Most voters think the president is doing a poor job handling the flow of young illegal immigrants across the border and believe he wants to let most of them stay here despite majority support for their quick deportation.
This potential flood of cheap labor comes at a time when more Americans than ever think it is no longer possible for just about anyone in this country to work their way out of poverty.
As for government assistance, most Americans continue to believe current government anti-poverty programs have no impact on poverty or actually increase it. A sizable number still think the large increase in food stamp recipients is just because the government has made food stamps easier to get.
In this environment, it’s no surprise that the president’s monthly job approval ratings have fallen to a low for the year. His daily job approval ratings show no sign of improvement either. And we know what voters think of Congress.
Yet Americans are resilient despite their pessimism. Yes, the Rasmussen Employment Index which measures worker confidence fell another point in July. But still it’s down only two points from the six-year high it reached in May.
Consumers and investors remain more upbeat than they have been in the previous years since the Wall Street meltdown in 2008.
More Americans than ever are optimistic that they will be earning more money a year from now.
The reality is that the polls that really count are the ones that open on the first Tuesday in November.
Eighty-three percent (83%) of American Adults believe most of their fellow citizens are not informed voters, but most voters beg to differ. So what helps voters most to make up their minds – the issues or things like the candidate’s appearance, race and sex?
This week we looked at two Senate races – one close, one not so close.
Democratic Congressman Gary Peters has now taken the lead over Republican Terri Lynn Land in Michigan’s U.S. Senate race.
Unlike his cousin in Colorado, Democratic Senator Tom Udall is comfortably ahead of his Republican challenger in New Mexico.
We surveyed four governor’s races that will be closely watched this fall.

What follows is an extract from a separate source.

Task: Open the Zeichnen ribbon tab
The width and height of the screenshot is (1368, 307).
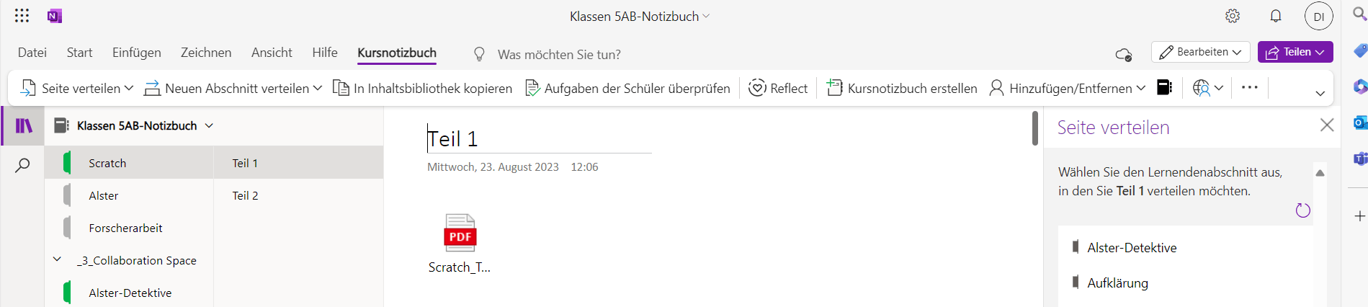Action: tap(206, 53)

Republican Governor Rick Scott and his predecessor Charlie Crist are now neck-and-neck in Florida’s 2014 gubernatorial race. GOP challenger Bruce Rauner has edged further ahead in his battle with Democratic incumbent Pat Quinn for the governorship of Illinois.
Republican Governor Nathan Deal has pulled even with Democratic challenger Jason Carter in his bid for reelection in Georgia. Republican Governor Rick Snyder runs only slightly ahead of Democratic challenger Mark Schauer in Michigan.

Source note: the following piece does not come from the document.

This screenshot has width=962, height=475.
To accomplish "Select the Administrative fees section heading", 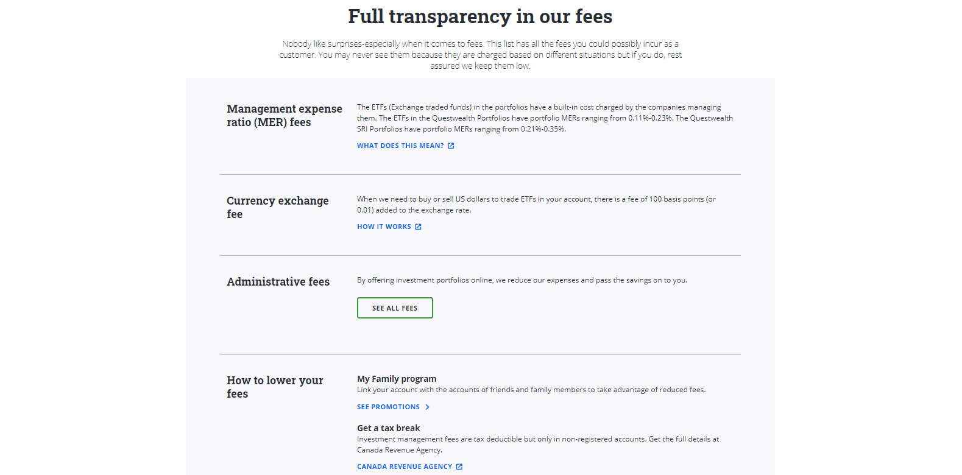I will (x=278, y=281).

In other surveys last week:
-- Democrats have taken the lead over Republicans again on the latest Generic Congressional Ballot.
-- Voters have long expressed little enthusiasm for getting more involved in Middle East politics, but they are slightly less likely to think this involvement hurts both the region and the United States.
-- When it comes to the renewed fighting in Gaza between the Israelis and Palestinians, however, America thinks we should stay out.
-- Most Americans still consider marriage important, and those who are married rate it even more important.
-- The number of voters who consider themselves fiscally conservative continues to climb, while one-in-three say they are social liberals.